#### Challenge
Reproduce all of the following records verbatim, keeping every line unchanged and in its original order.

#### Material provided

-------

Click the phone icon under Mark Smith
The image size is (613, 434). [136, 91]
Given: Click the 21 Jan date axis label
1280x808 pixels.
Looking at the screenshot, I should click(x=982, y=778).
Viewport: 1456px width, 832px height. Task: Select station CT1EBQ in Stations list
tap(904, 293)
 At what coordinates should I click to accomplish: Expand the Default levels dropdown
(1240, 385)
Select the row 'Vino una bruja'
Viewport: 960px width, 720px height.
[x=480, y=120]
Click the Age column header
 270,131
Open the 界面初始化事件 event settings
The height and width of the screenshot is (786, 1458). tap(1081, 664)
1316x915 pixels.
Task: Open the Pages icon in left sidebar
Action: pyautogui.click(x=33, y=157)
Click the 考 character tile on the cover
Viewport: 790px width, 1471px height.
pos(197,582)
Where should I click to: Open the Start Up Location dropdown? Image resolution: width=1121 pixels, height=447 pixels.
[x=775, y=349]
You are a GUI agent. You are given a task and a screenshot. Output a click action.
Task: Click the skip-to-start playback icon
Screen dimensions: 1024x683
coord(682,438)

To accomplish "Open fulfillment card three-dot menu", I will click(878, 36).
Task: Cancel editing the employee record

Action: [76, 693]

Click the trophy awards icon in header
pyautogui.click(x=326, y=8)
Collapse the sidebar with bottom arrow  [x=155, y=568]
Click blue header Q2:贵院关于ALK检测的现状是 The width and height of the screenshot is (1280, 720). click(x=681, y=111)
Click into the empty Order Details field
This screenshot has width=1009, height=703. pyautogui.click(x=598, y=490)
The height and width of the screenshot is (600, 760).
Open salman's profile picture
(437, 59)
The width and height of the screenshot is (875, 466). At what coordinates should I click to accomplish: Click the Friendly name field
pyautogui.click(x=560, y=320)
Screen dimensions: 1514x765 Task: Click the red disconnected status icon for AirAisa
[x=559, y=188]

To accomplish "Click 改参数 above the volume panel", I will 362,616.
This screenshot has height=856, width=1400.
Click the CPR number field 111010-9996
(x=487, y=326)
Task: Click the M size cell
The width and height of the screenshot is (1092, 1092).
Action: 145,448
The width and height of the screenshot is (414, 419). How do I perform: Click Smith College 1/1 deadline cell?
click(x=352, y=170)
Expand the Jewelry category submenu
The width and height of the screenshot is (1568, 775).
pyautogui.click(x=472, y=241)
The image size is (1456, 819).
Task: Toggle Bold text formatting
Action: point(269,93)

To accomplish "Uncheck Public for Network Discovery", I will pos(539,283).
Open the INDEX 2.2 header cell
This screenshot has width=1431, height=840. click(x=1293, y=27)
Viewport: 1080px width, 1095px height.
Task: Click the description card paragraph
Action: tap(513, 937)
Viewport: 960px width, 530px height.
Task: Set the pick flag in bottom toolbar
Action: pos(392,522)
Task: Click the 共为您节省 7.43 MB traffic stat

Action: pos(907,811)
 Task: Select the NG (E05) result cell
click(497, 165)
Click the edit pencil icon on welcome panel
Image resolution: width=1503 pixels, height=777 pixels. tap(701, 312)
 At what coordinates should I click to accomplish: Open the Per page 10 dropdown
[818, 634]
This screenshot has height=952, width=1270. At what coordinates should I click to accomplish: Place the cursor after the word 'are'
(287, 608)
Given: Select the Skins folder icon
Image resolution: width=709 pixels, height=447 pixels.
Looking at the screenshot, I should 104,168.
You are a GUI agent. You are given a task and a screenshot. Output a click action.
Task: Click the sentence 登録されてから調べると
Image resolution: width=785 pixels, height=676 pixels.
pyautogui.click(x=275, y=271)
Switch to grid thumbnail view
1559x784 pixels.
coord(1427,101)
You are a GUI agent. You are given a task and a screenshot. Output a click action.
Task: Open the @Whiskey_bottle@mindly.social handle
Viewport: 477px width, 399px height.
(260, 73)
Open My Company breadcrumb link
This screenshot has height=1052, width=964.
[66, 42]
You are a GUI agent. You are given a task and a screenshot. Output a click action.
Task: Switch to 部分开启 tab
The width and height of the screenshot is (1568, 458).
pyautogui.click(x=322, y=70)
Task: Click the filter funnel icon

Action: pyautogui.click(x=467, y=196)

-------

#### Result
Click the phone icon under Mark Smith
The image size is (613, 434). [136, 91]
Given: Click the 21 Jan date axis label
1280x808 pixels.
Looking at the screenshot, I should click(x=982, y=778).
Viewport: 1456px width, 832px height. Task: Select station CT1EBQ in Stations list
tap(904, 293)
 At what coordinates should I click to accomplish: Expand the Default levels dropdown
(1240, 385)
Select the row 'Vino una bruja'
Viewport: 960px width, 720px height.
[x=480, y=120]
Click the Age column header
 270,131
Open the 界面初始化事件 event settings
The height and width of the screenshot is (786, 1458). tap(1081, 664)
1316x915 pixels.
Task: Open the Pages icon in left sidebar
Action: pyautogui.click(x=33, y=157)
Click the 考 character tile on the cover
Viewport: 790px width, 1471px height.
pos(197,582)
Where should I click to: Open the Start Up Location dropdown? Image resolution: width=1121 pixels, height=447 pixels.
[x=775, y=349]
You are a GUI agent. You are given a task and a screenshot. Output a click action.
Task: Click the skip-to-start playback icon
Screen dimensions: 1024x683
coord(682,438)

To accomplish "Open fulfillment card three-dot menu", I will click(878, 36).
Task: Cancel editing the employee record

Action: [76, 693]

Click the trophy awards icon in header
pyautogui.click(x=326, y=8)
Collapse the sidebar with bottom arrow  [x=155, y=568]
Click blue header Q2:贵院关于ALK检测的现状是 The width and height of the screenshot is (1280, 720). click(x=681, y=111)
Click into the empty Order Details field
This screenshot has width=1009, height=703. pyautogui.click(x=598, y=490)
The height and width of the screenshot is (600, 760).
Open salman's profile picture
(437, 59)
The width and height of the screenshot is (875, 466). At what coordinates should I click to accomplish: Click the Friendly name field
pyautogui.click(x=560, y=320)
Screen dimensions: 1514x765 Task: Click the red disconnected status icon for AirAisa
[x=559, y=188]

To accomplish "Click 改参数 above the volume panel", I will 362,616.
This screenshot has height=856, width=1400.
Click the CPR number field 111010-9996
(x=487, y=326)
Task: Click the M size cell
The width and height of the screenshot is (1092, 1092).
Action: 145,448
The width and height of the screenshot is (414, 419). How do I perform: Click Smith College 1/1 deadline cell?
click(x=352, y=170)
Expand the Jewelry category submenu
The width and height of the screenshot is (1568, 775).
pyautogui.click(x=472, y=241)
The image size is (1456, 819).
Task: Toggle Bold text formatting
Action: point(269,93)

To accomplish "Uncheck Public for Network Discovery", I will pos(539,283).
Open the INDEX 2.2 header cell
This screenshot has width=1431, height=840. click(x=1293, y=27)
Viewport: 1080px width, 1095px height.
Task: Click the description card paragraph
Action: tap(513, 937)
Viewport: 960px width, 530px height.
Task: Set the pick flag in bottom toolbar
Action: pos(392,522)
Task: Click the 共为您节省 7.43 MB traffic stat

Action: pos(907,811)
 Task: Select the NG (E05) result cell
click(497, 165)
Click the edit pencil icon on welcome panel
Image resolution: width=1503 pixels, height=777 pixels. tap(701, 312)
 At what coordinates should I click to accomplish: Open the Per page 10 dropdown
[818, 634]
This screenshot has height=952, width=1270. At what coordinates should I click to accomplish: Place the cursor after the word 'are'
(287, 608)
Given: Select the Skins folder icon
Image resolution: width=709 pixels, height=447 pixels.
Looking at the screenshot, I should 104,168.
You are a GUI agent. You are given a task and a screenshot. Output a click action.
Task: Click the sentence 登録されてから調べると
Image resolution: width=785 pixels, height=676 pixels.
pyautogui.click(x=275, y=271)
Switch to grid thumbnail view
1559x784 pixels.
coord(1427,101)
You are a GUI agent. You are given a task and a screenshot. Output a click action.
Task: Open the @Whiskey_bottle@mindly.social handle
Viewport: 477px width, 399px height.
(260, 73)
Open My Company breadcrumb link
This screenshot has height=1052, width=964.
[66, 42]
You are a GUI agent. You are given a task and a screenshot. Output a click action.
Task: Switch to 部分开启 tab
The width and height of the screenshot is (1568, 458).
pyautogui.click(x=322, y=70)
Task: Click the filter funnel icon

Action: pyautogui.click(x=467, y=196)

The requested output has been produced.